START RECORDED DATA

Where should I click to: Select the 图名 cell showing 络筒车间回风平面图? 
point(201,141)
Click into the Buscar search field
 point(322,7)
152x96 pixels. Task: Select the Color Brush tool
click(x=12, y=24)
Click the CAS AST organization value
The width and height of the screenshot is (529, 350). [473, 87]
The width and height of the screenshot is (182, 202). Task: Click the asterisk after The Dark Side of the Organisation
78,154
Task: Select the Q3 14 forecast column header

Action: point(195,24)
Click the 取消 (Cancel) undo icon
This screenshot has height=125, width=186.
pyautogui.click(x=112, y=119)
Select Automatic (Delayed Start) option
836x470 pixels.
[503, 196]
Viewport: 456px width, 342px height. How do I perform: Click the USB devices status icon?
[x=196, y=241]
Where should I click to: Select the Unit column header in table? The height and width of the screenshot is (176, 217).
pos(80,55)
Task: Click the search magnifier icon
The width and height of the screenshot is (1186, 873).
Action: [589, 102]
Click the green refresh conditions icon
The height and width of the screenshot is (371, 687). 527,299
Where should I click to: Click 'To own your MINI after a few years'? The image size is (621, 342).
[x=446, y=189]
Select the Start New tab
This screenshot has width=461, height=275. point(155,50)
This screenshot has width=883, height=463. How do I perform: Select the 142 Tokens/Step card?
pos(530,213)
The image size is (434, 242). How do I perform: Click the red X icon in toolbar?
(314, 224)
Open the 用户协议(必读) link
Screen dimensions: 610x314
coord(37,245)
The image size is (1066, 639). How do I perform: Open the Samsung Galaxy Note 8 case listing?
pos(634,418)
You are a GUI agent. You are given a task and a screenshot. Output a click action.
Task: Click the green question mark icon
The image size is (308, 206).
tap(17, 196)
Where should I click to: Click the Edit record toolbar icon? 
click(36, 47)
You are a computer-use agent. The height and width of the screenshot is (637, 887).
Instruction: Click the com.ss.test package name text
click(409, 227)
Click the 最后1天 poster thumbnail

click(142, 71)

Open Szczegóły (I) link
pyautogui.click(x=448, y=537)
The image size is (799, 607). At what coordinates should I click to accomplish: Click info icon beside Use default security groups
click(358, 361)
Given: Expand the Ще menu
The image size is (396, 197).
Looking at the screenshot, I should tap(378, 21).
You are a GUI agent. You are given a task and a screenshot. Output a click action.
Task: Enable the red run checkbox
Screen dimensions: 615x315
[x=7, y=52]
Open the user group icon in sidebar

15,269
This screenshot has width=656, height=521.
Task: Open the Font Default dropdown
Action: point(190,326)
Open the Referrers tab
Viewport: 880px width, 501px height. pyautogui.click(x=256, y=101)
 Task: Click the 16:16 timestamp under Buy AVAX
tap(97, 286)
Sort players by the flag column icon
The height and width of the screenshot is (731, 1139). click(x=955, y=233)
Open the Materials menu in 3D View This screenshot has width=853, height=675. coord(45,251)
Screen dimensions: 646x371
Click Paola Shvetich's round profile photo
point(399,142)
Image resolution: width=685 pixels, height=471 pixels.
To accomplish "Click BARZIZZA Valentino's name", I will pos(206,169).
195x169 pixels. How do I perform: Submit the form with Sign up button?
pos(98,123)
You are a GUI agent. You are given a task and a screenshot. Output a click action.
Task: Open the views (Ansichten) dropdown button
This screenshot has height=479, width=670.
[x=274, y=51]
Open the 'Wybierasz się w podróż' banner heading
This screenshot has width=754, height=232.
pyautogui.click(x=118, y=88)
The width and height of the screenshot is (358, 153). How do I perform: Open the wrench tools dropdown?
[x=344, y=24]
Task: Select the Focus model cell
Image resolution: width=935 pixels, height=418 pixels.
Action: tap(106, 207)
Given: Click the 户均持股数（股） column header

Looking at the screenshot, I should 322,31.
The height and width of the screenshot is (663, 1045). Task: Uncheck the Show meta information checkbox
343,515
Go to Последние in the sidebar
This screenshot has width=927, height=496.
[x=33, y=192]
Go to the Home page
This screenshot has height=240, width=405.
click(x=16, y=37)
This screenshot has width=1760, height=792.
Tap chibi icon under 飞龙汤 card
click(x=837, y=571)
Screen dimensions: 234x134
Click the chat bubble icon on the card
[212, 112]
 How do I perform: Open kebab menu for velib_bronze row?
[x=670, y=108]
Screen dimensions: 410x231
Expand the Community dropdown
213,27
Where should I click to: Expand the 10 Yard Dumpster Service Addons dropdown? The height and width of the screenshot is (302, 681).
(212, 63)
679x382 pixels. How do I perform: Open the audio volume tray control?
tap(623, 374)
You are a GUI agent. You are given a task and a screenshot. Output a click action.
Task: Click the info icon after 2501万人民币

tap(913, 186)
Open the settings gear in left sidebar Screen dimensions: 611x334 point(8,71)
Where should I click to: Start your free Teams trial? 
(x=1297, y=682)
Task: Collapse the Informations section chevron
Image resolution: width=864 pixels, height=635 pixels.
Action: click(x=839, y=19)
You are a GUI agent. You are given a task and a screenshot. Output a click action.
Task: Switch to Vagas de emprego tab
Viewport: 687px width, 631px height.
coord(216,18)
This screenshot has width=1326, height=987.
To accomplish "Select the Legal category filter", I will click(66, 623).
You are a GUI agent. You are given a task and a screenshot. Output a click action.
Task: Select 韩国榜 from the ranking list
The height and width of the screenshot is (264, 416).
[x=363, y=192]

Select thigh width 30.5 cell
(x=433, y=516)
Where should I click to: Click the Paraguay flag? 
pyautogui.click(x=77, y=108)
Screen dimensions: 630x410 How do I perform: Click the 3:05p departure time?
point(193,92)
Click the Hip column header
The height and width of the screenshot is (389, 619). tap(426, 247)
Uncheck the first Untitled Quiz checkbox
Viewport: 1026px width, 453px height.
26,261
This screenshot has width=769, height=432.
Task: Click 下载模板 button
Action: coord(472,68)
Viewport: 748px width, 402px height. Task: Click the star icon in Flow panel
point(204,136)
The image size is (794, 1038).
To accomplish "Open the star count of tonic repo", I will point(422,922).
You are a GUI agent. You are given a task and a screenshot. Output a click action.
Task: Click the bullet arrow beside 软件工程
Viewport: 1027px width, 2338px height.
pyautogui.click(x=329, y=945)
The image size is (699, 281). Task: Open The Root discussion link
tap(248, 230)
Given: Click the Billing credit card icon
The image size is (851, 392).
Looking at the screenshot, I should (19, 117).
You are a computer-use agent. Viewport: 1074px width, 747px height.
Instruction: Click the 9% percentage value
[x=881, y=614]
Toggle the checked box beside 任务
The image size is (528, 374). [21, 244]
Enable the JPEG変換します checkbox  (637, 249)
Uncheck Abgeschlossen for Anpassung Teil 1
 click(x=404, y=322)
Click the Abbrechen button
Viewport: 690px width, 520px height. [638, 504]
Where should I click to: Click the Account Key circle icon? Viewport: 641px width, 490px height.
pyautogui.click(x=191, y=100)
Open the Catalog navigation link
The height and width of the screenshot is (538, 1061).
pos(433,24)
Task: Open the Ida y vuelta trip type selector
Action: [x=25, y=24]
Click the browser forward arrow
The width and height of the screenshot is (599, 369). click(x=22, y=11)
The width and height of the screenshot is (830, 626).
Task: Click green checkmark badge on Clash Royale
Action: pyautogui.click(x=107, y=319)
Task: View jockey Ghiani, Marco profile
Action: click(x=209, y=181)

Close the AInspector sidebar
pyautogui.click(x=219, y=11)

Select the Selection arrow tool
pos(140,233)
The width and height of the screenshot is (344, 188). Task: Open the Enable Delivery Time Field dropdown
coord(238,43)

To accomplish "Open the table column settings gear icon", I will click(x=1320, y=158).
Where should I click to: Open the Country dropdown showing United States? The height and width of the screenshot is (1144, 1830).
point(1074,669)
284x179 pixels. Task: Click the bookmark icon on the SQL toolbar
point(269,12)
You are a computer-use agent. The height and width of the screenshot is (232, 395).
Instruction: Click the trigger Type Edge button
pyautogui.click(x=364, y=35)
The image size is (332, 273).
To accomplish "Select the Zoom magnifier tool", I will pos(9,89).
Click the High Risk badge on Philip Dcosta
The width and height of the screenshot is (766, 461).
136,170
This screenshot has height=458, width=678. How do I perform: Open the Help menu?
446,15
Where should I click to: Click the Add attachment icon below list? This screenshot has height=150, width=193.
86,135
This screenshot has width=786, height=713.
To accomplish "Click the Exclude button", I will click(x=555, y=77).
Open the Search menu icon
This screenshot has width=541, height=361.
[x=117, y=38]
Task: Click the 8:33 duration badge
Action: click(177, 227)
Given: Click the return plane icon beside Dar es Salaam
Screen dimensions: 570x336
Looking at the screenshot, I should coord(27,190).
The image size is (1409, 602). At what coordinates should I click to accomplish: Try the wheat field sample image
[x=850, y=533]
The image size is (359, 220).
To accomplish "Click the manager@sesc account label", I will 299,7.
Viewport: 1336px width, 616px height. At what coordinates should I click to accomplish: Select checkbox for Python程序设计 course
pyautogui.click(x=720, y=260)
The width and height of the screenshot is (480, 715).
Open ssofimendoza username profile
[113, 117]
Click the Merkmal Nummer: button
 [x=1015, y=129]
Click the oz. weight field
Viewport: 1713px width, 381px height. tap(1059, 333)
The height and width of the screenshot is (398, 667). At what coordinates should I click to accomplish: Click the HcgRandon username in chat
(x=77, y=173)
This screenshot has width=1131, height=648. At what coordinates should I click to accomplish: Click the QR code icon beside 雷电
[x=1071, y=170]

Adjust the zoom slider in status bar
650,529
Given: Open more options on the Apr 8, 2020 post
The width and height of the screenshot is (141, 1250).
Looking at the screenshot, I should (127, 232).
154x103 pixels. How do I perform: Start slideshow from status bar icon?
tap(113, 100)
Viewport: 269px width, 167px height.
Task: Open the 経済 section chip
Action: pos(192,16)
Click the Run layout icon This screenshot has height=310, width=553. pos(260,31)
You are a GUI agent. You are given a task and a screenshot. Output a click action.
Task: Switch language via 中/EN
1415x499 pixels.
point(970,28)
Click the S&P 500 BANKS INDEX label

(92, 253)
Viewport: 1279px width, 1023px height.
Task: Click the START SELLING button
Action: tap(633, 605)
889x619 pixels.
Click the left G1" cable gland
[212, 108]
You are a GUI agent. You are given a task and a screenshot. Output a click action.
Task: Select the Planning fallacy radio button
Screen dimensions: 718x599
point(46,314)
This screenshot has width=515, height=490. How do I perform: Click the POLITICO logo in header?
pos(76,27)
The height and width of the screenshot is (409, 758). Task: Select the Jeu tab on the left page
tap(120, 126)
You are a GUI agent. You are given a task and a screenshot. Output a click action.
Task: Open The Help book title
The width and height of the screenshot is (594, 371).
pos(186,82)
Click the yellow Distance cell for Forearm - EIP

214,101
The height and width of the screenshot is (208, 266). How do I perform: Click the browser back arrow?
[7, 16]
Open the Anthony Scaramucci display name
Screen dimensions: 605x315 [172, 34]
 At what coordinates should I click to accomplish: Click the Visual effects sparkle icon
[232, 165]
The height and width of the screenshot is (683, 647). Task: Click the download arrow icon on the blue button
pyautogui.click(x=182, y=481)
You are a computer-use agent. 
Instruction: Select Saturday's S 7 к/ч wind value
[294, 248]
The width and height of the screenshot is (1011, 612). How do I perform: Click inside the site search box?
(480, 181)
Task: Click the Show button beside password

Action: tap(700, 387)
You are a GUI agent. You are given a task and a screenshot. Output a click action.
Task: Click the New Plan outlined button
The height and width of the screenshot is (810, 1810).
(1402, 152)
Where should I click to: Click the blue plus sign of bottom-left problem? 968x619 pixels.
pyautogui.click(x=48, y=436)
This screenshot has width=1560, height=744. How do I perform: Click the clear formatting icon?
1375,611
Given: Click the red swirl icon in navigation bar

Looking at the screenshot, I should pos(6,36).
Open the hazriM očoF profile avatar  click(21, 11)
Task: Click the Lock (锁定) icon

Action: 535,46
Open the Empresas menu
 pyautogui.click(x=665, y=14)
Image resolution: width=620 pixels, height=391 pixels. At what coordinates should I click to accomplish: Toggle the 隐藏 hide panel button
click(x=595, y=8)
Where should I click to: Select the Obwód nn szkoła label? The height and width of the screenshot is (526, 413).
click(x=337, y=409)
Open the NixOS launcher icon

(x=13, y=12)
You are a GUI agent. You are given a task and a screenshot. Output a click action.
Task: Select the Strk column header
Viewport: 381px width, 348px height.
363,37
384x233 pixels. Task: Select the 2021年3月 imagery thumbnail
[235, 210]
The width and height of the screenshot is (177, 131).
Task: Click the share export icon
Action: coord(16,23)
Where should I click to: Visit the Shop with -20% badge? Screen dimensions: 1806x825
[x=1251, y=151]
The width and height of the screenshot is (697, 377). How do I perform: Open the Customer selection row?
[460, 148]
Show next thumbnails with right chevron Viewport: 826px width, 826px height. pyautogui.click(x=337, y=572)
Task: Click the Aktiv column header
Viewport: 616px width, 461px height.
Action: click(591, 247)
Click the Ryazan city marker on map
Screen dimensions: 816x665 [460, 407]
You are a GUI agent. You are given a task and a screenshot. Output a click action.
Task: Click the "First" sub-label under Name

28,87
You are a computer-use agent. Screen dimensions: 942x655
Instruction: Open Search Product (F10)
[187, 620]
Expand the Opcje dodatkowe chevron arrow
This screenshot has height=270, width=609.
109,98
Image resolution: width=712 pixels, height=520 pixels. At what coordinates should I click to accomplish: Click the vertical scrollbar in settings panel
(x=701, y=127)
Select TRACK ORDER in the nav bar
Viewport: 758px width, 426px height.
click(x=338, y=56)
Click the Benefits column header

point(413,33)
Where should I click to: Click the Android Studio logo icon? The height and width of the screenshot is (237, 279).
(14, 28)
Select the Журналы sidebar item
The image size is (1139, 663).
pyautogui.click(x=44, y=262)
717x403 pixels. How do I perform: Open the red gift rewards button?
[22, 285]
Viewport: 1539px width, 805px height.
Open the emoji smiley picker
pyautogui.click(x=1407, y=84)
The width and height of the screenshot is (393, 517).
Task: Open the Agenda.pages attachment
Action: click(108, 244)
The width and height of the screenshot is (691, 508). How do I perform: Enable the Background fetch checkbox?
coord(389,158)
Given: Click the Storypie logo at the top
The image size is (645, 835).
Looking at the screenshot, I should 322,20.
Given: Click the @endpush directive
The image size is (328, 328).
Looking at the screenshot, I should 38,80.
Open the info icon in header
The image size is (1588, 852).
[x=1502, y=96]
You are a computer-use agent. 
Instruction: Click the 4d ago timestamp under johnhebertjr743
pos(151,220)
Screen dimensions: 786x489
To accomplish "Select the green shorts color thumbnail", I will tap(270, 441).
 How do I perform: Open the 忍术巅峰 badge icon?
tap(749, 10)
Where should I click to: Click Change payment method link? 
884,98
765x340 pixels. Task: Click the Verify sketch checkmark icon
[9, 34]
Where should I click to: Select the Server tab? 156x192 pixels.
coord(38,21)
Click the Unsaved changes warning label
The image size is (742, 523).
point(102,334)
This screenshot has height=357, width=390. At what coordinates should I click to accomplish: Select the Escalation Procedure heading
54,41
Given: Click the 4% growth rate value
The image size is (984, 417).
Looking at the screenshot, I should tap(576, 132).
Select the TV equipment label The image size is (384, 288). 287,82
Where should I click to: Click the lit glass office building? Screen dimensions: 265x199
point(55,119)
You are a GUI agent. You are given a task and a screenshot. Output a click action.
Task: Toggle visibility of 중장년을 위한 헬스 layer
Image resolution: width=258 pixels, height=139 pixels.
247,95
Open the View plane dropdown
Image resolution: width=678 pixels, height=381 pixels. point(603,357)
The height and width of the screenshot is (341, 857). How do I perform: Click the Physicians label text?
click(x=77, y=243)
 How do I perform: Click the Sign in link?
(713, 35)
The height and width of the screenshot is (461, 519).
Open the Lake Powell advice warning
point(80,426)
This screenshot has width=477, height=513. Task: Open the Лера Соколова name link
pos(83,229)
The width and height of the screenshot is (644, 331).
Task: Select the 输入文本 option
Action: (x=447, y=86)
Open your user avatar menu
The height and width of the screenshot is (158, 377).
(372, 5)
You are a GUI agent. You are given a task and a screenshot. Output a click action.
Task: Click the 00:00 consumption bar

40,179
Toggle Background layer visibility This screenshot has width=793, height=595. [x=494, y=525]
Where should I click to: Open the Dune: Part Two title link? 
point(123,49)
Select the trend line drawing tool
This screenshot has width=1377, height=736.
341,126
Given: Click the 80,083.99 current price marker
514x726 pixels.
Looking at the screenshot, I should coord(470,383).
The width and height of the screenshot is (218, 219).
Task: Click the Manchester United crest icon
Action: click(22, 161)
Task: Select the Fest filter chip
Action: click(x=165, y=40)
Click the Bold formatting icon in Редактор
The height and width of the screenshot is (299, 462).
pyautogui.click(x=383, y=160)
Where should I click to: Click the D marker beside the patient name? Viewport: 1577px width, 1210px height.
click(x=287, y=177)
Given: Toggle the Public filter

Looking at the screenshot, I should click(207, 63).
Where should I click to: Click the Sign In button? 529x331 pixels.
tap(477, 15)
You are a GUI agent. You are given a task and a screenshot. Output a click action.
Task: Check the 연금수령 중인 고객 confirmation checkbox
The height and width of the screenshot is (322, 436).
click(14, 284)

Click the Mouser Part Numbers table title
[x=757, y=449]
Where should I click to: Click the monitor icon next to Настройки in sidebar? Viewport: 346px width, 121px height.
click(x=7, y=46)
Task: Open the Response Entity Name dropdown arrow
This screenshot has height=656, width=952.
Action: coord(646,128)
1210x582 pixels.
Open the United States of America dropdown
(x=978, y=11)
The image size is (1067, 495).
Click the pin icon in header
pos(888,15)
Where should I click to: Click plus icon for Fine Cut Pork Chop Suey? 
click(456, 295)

END RECORDED DATA

EXERCISE: Using the records above, restate word for word the lines from the one with "Click the browser forward arrow" through the one with "The image size is (332, 273).", both included.

RESULT OF THIS EXERCISE:
Click the browser forward arrow
The width and height of the screenshot is (599, 369). click(x=22, y=11)
The width and height of the screenshot is (830, 626).
Task: Click green checkmark badge on Clash Royale
Action: pyautogui.click(x=107, y=319)
Task: View jockey Ghiani, Marco profile
Action: click(x=209, y=181)

Close the AInspector sidebar
pyautogui.click(x=219, y=11)

Select the Selection arrow tool
pos(140,233)
The width and height of the screenshot is (344, 188). Task: Open the Enable Delivery Time Field dropdown
coord(238,43)

To accomplish "Open the table column settings gear icon", I will click(x=1320, y=158).
Where should I click to: Open the Country dropdown showing United States? The height and width of the screenshot is (1144, 1830).
point(1074,669)
284x179 pixels. Task: Click the bookmark icon on the SQL toolbar
point(269,12)
You are a computer-use agent. The height and width of the screenshot is (232, 395).
Instruction: Click the trigger Type Edge button
pyautogui.click(x=364, y=35)
The image size is (332, 273).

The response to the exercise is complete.